Ein bisschen viel „Freiraum“ vielleicht

Svenja Gräfen hat mit Freiraum einen Roman über ein alternatives Lebenskonzept geschrieben, eine Lösung für Großstädter*innen, die keine Lust mehr auf Wohnungsnot, Platzmangel und schlecht bezahlte Jobs haben. Doch das Hausprojekt gerät ins Straucheln. Die Romanfiguren machmal auch.

Foto © Karolin Kolbe

Es fängt so gut an: Vela und Maren, ein verliebtes Paar mit Kinderwunsch in einer viel zu kleinen Wohnung. Beide um die dreißig, beide mit Jobwunsch in einer Branche, in der fast keine*r Arbeit findet. Vela möchte Journalistin sein, arbeitet bisher aber nachts in der Redaktion einer großen Zeitung und moderiert Kommentare der Online-Ausgabe. Maren hat eine abgebrochene Tanzausbildung hinter sich und treibt sich im Glitzerjacket weiter in der Szene rum, in der alle immer auf der Suche nach einem neuen Projekt sind.
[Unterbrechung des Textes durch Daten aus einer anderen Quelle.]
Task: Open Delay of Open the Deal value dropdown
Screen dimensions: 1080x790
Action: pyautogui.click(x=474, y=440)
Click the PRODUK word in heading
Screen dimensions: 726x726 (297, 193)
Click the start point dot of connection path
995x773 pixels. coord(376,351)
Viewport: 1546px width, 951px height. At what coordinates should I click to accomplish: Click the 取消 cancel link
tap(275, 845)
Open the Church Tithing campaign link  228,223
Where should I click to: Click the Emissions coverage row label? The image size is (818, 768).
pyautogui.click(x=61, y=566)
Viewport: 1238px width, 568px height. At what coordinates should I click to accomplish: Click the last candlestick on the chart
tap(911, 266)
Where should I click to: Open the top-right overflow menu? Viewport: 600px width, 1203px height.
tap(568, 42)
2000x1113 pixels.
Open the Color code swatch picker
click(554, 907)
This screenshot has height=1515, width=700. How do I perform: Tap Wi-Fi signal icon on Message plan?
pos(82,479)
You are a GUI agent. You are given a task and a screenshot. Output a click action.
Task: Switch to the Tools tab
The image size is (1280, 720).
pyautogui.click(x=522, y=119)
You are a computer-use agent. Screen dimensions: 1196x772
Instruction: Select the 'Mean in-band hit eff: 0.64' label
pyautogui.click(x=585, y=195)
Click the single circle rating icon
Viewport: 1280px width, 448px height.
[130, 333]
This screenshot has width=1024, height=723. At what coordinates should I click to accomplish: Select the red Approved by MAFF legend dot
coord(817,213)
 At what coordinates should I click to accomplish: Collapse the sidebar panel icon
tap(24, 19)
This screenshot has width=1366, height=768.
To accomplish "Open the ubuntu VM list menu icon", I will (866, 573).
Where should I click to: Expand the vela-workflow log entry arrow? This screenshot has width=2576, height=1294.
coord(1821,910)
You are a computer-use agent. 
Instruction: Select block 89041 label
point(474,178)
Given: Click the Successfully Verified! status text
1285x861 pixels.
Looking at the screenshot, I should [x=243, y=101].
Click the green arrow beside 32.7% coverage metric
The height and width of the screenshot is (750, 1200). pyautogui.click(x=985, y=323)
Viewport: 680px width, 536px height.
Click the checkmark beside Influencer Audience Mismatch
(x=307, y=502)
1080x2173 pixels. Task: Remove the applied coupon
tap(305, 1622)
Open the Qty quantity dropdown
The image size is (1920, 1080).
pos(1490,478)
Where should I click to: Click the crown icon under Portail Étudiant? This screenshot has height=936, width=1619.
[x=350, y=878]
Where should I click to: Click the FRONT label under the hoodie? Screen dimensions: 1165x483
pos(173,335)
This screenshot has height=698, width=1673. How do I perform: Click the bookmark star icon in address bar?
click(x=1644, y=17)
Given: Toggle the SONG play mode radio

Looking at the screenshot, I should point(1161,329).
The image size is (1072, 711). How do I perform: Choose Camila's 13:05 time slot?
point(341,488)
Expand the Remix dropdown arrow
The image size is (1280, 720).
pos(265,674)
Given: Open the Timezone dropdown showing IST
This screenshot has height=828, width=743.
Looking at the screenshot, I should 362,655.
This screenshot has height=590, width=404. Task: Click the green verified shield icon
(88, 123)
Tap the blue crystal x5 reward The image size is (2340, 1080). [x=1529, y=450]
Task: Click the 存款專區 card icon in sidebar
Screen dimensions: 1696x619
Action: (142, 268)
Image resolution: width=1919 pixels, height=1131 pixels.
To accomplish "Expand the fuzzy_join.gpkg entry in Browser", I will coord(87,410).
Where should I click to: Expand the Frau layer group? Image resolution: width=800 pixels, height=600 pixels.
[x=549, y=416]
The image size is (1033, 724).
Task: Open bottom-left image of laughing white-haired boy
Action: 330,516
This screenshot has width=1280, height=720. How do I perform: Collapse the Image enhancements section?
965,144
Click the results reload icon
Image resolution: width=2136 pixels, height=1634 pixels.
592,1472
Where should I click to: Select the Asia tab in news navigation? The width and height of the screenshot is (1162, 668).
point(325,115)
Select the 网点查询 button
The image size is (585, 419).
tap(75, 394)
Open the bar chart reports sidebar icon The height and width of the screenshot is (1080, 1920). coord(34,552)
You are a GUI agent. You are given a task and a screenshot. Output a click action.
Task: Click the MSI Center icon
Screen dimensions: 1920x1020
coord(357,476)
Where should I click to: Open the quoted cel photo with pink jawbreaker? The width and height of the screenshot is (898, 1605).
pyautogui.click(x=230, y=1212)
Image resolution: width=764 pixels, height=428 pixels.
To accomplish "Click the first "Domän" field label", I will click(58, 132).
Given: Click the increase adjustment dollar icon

Kennengelernt haben sie sich vor ein paar Jahren und jetzt möchten sie ein Kind. Doch dafür braucht es nicht nur eine teure Spermaspende aus Dänemark, sondern auch mehr Platz. Da ergibt sich eine Lösung, mit der beide nicht gerechnet haben: in dem Hausprojekt von Marens Schwester Jo wird ein Zimmer frei.

Es ist ein Beschnuppern, eine Art Casting. Kann man das so nennen? Ein Kennenlernen. Das Haus ist ein Projekt, ein Hausprojekt, in dem Marens Schwester wohnt, zusammen mit Freund und Kind. […] Deswegen sind sie nun hier in der Küche.

Platz für Maren und Vela mit Garten und vielen Menschen mitten auf dem Land neben der großen Stadt. Vela ist nicht gleich überzeugt, das wird im Verlauf des Romans deutlich, und ihre Intuition, so scheint es, bestätigt sich. Die beiden ziehen in eine Struktur mit sechs anderen Erwachsenen und einem Kind ein.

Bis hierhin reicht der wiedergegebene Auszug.